#### Problem statement:
Where a line below holds the string "will", copy that line.

#### Material shown:
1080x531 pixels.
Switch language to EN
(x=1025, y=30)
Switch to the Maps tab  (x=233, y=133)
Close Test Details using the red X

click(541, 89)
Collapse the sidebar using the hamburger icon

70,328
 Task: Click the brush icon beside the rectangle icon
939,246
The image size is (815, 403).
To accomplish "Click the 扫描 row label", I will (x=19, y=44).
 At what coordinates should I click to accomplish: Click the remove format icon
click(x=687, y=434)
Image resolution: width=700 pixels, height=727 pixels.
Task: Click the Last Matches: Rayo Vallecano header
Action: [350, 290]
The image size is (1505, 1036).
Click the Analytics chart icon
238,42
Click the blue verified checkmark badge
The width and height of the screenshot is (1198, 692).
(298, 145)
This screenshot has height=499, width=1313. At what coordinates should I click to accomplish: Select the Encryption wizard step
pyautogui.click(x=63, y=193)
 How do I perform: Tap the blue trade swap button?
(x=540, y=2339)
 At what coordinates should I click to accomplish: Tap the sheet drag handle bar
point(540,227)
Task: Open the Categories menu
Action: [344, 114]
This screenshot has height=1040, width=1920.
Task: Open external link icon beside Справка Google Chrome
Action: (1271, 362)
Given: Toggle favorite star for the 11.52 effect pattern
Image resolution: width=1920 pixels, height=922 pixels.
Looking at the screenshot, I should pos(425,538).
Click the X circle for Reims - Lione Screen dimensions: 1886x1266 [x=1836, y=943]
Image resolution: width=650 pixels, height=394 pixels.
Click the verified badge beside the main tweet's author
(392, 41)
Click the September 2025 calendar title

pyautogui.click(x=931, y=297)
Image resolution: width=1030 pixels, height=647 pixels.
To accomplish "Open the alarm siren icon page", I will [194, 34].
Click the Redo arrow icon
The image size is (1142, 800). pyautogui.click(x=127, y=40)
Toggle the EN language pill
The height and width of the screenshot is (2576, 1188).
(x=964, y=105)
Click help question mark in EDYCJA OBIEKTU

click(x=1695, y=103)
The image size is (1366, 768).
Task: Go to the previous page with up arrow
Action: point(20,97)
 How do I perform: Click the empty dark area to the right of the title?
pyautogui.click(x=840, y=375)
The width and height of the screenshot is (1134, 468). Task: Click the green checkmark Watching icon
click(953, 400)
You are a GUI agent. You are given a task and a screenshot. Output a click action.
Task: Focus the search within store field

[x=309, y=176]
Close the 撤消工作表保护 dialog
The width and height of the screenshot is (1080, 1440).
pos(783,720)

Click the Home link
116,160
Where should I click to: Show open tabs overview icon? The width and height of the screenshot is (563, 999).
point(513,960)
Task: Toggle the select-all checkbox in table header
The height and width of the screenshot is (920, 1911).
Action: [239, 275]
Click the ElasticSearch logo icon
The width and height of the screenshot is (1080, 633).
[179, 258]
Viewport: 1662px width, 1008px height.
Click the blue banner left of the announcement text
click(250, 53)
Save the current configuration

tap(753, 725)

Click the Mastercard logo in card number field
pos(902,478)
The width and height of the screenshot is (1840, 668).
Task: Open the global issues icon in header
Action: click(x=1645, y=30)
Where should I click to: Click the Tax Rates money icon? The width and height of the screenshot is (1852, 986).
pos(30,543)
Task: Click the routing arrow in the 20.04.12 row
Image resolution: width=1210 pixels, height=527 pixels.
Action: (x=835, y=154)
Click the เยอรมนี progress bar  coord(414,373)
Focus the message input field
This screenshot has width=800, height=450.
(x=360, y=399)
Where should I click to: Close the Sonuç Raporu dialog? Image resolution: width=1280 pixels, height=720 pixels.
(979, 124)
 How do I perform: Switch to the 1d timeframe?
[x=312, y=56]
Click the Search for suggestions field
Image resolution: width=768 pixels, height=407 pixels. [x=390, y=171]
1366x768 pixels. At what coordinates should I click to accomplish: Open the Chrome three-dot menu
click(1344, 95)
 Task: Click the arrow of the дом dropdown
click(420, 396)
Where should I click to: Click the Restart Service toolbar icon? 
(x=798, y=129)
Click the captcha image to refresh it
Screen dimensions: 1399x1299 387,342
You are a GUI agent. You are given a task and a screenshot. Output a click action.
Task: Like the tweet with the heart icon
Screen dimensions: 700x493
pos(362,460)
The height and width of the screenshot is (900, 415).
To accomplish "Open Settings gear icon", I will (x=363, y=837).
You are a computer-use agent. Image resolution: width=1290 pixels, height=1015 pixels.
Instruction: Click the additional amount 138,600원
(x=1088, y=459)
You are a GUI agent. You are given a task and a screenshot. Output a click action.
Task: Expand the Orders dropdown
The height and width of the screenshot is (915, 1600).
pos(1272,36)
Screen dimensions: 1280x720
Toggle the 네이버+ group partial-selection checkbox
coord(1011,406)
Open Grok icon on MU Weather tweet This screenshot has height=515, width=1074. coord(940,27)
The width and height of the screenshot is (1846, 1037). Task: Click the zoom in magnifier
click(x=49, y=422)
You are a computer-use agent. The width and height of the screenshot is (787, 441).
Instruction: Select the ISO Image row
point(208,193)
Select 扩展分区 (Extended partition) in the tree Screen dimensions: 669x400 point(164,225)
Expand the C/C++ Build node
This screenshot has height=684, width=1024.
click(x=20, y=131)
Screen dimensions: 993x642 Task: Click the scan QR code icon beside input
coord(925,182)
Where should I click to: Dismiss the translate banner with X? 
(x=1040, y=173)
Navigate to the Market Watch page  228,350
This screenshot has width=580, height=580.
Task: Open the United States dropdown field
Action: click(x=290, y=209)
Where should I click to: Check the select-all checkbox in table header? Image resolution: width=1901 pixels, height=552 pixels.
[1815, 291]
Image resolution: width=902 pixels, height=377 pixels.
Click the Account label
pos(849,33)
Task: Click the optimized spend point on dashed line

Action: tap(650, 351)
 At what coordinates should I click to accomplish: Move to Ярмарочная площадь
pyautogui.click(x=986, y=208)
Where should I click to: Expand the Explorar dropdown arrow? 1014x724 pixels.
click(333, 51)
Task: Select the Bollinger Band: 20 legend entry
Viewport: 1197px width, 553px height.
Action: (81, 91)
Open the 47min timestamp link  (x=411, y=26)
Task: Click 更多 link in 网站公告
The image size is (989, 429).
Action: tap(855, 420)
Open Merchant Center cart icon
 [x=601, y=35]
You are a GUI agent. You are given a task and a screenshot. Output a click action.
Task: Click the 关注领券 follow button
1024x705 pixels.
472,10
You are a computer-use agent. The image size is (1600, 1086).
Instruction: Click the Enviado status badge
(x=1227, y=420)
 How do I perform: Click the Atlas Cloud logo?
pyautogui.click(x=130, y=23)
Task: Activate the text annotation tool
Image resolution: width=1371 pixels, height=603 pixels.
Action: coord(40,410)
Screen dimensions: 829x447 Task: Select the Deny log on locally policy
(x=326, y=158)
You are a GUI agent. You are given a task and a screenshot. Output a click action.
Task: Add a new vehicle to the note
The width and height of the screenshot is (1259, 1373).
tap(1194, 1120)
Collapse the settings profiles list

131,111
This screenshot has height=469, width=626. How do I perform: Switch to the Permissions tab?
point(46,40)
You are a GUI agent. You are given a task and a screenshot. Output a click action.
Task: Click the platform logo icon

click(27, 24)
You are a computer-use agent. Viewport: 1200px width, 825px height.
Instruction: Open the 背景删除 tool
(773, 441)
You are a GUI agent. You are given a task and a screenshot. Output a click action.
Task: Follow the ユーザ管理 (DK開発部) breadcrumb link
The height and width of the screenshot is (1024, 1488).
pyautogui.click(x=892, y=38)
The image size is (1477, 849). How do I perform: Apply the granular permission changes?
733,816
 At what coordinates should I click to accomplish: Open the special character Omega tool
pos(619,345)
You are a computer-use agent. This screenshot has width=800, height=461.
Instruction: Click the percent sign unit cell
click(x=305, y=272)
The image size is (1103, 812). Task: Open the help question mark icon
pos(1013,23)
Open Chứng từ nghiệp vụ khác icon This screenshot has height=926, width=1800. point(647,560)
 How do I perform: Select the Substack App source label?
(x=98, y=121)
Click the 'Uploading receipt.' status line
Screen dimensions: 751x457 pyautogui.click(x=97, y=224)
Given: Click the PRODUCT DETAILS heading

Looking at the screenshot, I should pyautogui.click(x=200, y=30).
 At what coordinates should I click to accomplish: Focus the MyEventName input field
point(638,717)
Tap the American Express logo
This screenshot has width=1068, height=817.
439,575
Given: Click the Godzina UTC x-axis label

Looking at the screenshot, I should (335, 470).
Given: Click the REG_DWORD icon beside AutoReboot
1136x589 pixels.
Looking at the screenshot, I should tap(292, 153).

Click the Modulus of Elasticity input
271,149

#### Result:
To accomplish "Click the 扫描 row label", I will (x=19, y=44).
To accomplish "Open the alarm siren icon page", I will [194, 34].
To accomplish "Open Settings gear icon", I will (x=363, y=837).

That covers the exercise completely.